元素与文本位置数据:
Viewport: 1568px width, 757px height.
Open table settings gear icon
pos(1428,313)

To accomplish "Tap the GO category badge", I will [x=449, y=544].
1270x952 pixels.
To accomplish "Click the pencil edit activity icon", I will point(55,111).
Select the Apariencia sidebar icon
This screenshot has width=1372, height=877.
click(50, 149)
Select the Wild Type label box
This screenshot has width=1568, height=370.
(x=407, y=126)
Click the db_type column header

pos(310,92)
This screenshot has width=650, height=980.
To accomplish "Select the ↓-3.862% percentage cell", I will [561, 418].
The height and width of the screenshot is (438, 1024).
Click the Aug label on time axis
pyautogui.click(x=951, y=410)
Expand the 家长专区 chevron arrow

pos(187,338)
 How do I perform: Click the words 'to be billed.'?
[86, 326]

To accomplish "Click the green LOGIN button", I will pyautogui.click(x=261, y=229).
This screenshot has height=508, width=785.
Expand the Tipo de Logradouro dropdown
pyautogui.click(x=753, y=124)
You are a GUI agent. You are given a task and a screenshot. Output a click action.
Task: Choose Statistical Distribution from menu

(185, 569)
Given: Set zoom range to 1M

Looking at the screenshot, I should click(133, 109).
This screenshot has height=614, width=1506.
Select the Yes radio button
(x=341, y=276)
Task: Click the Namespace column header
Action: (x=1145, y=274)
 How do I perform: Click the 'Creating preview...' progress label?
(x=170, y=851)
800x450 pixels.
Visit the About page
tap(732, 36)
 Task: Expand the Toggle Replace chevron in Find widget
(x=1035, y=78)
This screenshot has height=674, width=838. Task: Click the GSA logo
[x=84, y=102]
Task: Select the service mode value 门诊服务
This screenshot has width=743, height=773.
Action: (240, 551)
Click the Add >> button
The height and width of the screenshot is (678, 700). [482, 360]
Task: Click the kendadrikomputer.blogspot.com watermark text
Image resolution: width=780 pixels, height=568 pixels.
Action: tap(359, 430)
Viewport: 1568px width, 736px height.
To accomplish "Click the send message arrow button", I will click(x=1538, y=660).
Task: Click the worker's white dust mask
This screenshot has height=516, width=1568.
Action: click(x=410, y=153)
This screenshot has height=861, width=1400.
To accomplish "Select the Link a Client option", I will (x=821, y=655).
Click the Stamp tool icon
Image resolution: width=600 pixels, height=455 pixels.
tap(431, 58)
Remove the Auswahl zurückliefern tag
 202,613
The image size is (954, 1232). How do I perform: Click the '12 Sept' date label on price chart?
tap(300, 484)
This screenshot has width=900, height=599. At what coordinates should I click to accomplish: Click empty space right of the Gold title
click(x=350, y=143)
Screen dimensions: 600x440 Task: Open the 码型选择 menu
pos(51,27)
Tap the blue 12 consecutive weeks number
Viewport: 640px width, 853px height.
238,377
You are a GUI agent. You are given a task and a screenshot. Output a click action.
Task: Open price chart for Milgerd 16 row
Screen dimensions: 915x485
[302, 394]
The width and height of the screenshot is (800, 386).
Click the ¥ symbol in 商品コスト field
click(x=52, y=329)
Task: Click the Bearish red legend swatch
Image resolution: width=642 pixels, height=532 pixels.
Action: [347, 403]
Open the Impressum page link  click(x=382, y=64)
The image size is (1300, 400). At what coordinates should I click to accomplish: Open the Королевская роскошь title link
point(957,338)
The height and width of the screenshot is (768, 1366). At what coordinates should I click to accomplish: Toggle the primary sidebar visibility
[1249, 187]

■ **练习目标**
把上面的全部记录逐行重新写出，一字不改。

■ **参考答案**
Viewport: 1568px width, 757px height.
Open table settings gear icon
pos(1428,313)

To accomplish "Tap the GO category badge", I will [x=449, y=544].
1270x952 pixels.
To accomplish "Click the pencil edit activity icon", I will point(55,111).
Select the Apariencia sidebar icon
This screenshot has width=1372, height=877.
click(50, 149)
Select the Wild Type label box
This screenshot has width=1568, height=370.
(x=407, y=126)
Click the db_type column header

pos(310,92)
This screenshot has width=650, height=980.
To accomplish "Select the ↓-3.862% percentage cell", I will [561, 418].
The height and width of the screenshot is (438, 1024).
Click the Aug label on time axis
pyautogui.click(x=951, y=410)
Expand the 家长专区 chevron arrow

pos(187,338)
 How do I perform: Click the words 'to be billed.'?
[86, 326]

To accomplish "Click the green LOGIN button", I will pyautogui.click(x=261, y=229).
This screenshot has height=508, width=785.
Expand the Tipo de Logradouro dropdown
pyautogui.click(x=753, y=124)
You are a GUI agent. You are given a task and a screenshot. Output a click action.
Task: Choose Statistical Distribution from menu

(185, 569)
Given: Set zoom range to 1M

Looking at the screenshot, I should click(133, 109).
This screenshot has height=614, width=1506.
Select the Yes radio button
(x=341, y=276)
Task: Click the Namespace column header
Action: (x=1145, y=274)
 How do I perform: Click the 'Creating preview...' progress label?
(x=170, y=851)
800x450 pixels.
Visit the About page
tap(732, 36)
 Task: Expand the Toggle Replace chevron in Find widget
(x=1035, y=78)
This screenshot has height=674, width=838. Task: Click the GSA logo
[x=84, y=102]
Task: Select the service mode value 门诊服务
This screenshot has width=743, height=773.
Action: (240, 551)
Click the Add >> button
The height and width of the screenshot is (678, 700). [482, 360]
Task: Click the kendadrikomputer.blogspot.com watermark text
Image resolution: width=780 pixels, height=568 pixels.
Action: tap(359, 430)
Viewport: 1568px width, 736px height.
To accomplish "Click the send message arrow button", I will click(x=1538, y=660).
Task: Click the worker's white dust mask
This screenshot has height=516, width=1568.
Action: click(x=410, y=153)
This screenshot has height=861, width=1400.
To accomplish "Select the Link a Client option", I will (x=821, y=655).
Click the Stamp tool icon
Image resolution: width=600 pixels, height=455 pixels.
tap(431, 58)
Remove the Auswahl zurückliefern tag
 202,613
The image size is (954, 1232). How do I perform: Click the '12 Sept' date label on price chart?
tap(300, 484)
This screenshot has width=900, height=599. At what coordinates should I click to accomplish: Click empty space right of the Gold title
click(x=350, y=143)
Screen dimensions: 600x440 Task: Open the 码型选择 menu
pos(51,27)
Tap the blue 12 consecutive weeks number
Viewport: 640px width, 853px height.
238,377
You are a GUI agent. You are given a task and a screenshot. Output a click action.
Task: Open price chart for Milgerd 16 row
Screen dimensions: 915x485
[302, 394]
The width and height of the screenshot is (800, 386).
Click the ¥ symbol in 商品コスト field
click(x=52, y=329)
Task: Click the Bearish red legend swatch
Image resolution: width=642 pixels, height=532 pixels.
Action: [347, 403]
Open the Impressum page link  click(x=382, y=64)
The image size is (1300, 400). At what coordinates should I click to accomplish: Open the Королевская роскошь title link
point(957,338)
The height and width of the screenshot is (768, 1366). At what coordinates should I click to accomplish: Toggle the primary sidebar visibility
[1249, 187]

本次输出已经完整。